Note my wording there: NOTICING any symptoms. Symptoms are sneaky little buggers, and can hide deep within your system for years before you figure out there's anything wrong.
This should have been my first clue that sometimes, not all doctors always give the best advice.
But I trusted him, and I liked bagels with cream cheese, so I went on eating these foods 'in moderation' for years, until quite recently, when I finally started to 'notice' the symptoms I had been living with (and believing were just normal 'life is pain' feelings).
I mean, life *is* pain, but it isn't chronic eczema and respiratory infections and asthma and digestive distress. Those are SYMPTOMS. But it took me a few decades to figure that out, because I'm a little slow.
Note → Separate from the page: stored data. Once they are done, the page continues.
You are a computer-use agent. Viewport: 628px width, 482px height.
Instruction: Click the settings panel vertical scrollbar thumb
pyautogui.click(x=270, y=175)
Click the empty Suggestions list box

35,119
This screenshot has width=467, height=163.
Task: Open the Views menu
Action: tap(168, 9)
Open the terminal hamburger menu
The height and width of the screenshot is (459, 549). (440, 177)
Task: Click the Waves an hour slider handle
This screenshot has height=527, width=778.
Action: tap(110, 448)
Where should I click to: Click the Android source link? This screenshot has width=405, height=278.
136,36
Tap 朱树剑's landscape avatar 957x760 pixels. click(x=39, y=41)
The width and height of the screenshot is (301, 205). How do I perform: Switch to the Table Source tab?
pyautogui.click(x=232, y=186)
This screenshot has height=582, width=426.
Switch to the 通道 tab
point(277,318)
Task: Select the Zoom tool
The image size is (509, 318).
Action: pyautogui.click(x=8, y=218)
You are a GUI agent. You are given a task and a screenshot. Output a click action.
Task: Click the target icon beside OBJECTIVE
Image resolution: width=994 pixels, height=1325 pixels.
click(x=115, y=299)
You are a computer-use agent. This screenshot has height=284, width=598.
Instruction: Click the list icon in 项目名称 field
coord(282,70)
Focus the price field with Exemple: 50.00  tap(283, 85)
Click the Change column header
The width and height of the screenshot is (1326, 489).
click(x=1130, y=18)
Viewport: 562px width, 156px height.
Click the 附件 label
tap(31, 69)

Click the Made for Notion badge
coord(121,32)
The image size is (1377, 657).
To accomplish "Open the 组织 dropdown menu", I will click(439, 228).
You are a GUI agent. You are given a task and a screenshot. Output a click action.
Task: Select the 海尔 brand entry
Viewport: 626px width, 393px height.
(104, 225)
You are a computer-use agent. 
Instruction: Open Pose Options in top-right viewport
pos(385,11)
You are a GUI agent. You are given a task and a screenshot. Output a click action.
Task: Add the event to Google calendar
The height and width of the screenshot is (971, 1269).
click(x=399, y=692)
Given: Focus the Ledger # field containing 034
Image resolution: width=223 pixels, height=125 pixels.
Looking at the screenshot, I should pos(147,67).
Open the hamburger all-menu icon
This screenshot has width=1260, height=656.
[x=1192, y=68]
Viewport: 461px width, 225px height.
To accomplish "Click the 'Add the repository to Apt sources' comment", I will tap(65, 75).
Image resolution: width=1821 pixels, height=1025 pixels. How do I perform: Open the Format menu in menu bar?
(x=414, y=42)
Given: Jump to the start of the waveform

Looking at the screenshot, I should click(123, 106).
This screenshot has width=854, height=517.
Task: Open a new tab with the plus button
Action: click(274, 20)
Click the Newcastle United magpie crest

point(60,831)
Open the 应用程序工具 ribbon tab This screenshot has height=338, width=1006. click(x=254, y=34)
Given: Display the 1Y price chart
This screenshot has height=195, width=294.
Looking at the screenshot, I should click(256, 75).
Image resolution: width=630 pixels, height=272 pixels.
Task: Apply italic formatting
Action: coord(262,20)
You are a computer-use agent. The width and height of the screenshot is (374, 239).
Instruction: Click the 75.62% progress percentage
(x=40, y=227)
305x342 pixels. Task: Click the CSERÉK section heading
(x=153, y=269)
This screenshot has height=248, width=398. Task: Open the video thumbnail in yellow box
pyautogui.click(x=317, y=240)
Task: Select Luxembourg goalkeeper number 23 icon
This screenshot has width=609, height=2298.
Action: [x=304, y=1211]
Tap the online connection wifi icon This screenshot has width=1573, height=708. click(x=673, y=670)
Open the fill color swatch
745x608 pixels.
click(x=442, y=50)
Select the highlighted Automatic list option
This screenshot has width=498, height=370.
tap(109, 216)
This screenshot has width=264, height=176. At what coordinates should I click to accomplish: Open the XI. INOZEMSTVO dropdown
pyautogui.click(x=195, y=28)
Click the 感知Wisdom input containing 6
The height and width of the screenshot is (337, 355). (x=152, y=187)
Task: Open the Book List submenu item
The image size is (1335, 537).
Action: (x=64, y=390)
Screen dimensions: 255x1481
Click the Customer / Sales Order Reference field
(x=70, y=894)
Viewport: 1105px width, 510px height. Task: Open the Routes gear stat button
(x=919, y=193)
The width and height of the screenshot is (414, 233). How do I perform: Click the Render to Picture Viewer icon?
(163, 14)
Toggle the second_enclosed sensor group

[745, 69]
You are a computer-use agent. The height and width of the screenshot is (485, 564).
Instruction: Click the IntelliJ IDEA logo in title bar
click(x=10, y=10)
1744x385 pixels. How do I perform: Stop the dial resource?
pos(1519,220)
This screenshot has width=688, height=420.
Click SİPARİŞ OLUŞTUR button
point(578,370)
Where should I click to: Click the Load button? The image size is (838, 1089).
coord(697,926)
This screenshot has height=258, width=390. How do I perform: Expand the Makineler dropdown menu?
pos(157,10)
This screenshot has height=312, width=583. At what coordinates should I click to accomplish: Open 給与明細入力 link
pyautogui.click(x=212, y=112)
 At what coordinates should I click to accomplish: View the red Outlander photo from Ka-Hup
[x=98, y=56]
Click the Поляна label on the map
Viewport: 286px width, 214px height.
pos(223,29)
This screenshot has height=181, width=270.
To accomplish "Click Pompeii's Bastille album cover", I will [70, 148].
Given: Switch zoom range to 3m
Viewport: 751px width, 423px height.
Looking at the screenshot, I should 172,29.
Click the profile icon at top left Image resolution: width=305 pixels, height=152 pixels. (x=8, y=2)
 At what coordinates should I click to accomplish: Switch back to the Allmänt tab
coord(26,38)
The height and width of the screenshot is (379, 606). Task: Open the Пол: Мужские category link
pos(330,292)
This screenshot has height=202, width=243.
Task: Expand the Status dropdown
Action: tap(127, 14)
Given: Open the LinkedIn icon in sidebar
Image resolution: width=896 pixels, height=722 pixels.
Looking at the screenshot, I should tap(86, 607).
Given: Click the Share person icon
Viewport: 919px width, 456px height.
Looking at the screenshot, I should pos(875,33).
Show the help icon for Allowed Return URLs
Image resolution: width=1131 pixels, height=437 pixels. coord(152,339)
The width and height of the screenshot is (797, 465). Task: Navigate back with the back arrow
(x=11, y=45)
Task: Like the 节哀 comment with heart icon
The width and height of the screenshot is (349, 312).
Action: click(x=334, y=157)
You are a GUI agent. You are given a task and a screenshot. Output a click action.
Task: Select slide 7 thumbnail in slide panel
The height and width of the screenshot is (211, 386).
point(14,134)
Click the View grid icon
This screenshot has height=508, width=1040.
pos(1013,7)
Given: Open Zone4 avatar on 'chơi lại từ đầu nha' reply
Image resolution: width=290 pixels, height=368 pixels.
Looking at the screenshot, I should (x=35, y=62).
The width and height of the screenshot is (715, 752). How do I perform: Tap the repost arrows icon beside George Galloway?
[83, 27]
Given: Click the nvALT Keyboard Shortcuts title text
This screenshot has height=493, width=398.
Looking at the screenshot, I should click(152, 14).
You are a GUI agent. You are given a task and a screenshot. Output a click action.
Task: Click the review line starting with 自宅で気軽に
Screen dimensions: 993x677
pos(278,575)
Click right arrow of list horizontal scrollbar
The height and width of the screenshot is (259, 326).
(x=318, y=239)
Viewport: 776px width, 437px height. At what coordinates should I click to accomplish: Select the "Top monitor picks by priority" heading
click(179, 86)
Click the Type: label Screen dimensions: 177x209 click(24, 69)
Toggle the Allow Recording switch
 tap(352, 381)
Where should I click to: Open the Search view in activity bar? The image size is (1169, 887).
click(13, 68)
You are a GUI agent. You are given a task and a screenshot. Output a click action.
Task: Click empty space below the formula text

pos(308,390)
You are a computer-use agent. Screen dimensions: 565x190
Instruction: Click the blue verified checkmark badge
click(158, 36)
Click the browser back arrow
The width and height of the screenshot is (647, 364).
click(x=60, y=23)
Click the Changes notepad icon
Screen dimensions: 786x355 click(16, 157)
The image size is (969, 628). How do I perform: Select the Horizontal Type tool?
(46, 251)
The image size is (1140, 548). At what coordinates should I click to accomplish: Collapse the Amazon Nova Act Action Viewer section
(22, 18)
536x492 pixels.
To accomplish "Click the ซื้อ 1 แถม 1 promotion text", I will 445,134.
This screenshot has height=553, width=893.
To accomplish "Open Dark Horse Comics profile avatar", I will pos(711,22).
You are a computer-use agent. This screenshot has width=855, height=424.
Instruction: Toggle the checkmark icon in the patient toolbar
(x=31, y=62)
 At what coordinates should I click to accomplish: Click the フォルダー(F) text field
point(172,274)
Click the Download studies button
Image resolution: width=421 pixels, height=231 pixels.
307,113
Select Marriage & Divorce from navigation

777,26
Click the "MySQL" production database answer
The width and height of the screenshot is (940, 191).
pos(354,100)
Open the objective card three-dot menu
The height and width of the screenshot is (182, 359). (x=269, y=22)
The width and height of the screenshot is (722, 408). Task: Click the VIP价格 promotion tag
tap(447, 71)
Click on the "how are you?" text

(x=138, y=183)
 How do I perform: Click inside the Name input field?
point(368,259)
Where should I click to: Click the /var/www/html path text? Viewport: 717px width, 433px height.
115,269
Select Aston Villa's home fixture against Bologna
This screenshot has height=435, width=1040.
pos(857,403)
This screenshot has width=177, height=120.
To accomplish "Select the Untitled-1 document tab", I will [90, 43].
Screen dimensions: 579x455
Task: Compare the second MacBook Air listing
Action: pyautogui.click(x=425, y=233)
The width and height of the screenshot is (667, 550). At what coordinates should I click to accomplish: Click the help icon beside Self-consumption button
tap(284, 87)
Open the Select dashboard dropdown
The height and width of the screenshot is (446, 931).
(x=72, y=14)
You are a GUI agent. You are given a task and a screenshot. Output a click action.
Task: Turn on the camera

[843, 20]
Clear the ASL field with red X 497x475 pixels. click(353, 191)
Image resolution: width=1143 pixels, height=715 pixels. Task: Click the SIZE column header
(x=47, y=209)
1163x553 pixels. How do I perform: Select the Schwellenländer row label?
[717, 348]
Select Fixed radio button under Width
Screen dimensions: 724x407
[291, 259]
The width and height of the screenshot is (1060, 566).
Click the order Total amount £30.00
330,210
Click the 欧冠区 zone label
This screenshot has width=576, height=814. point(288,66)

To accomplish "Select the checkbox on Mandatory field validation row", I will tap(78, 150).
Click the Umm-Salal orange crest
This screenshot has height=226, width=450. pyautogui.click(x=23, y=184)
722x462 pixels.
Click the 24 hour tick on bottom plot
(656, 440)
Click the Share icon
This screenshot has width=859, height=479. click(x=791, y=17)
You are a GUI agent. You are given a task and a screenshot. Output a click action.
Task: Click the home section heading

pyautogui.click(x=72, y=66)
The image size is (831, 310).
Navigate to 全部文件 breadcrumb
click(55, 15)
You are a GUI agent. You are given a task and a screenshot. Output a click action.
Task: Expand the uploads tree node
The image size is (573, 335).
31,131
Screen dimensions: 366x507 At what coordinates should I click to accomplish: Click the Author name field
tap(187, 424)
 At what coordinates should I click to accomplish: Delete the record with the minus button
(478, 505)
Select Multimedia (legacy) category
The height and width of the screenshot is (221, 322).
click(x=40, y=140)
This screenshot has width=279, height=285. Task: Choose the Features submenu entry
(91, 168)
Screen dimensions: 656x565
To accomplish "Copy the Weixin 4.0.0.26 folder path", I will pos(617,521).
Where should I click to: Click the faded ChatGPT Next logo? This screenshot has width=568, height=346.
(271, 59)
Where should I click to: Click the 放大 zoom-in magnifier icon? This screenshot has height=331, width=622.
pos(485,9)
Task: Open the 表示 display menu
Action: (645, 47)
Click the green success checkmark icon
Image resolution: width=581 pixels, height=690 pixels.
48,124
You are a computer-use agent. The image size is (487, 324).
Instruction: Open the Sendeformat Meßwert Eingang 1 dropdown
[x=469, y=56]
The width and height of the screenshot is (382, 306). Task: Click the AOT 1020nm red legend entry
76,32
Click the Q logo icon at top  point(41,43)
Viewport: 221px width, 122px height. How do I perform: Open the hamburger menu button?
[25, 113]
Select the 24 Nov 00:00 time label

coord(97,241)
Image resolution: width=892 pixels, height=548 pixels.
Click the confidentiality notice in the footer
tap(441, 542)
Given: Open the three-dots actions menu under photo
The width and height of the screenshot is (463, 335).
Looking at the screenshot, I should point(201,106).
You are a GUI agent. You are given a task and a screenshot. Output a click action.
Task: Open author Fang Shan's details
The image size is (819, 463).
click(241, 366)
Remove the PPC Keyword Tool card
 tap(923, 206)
These days, my list of 'trigger foods' is even longer (but that's for another post). While a scratch test can help find allergies, the best way to truly get at the root of which foods set off autoimmune responses in a human body is to do an elimination diet, which is something a very awesome doctor of mine suggested years ago and which I only just got around to doing this past year, because, well, (sometimes some patients don't always follow the best advice, plus) CAKE AND CHEESE AND ICE CREAM.
So, which came first--the asthma, the allergies, or the autoimmune condition (we'll get to that later)? It doesn't really matter. What matters is knowing that they're linked, and that finally putting that link together has helped me manage all three in a way that I was never able to do when I was trying to treat them separately. The leg bone is, in fact, connected to the hip bone. Ergo, the asthma bone is, in fact, connected to the allergy bone. And so on. To quote Dirk Gently, "Everything is connected."
Cheese is delicious (soooooo delicious) but it's not as delicious as feeling like my stomach isn't trying to eat itself from the inside.
Find your connections. Put them together. Eat food that heals you, rather than harms you.
image sources:
http://scibosnian.com/recipe/peanut-butter-sandwiches/
https://www.ctvnews.ca/health/health-canada-warns-of-epipen-shortage-1.3765824
http://www.medbroadcast.com/procedure/getprocedure/allergy-skin-test
I relate to this so much. I was one of 2 kids with asthma and allergies in grade school. They are worse now than ever. The last allergy bloodwork they did made TWO doctors do a double take at the results. Mine are environmental, so while I can eat the things, I can't pet the cat or go outside of stay inside without being a mucous factory. So unless I build a bubble, I'm basically shit outta luck. So many medicines and tests and doctor visits to never really feel better, to always be tired. It really, really sucks.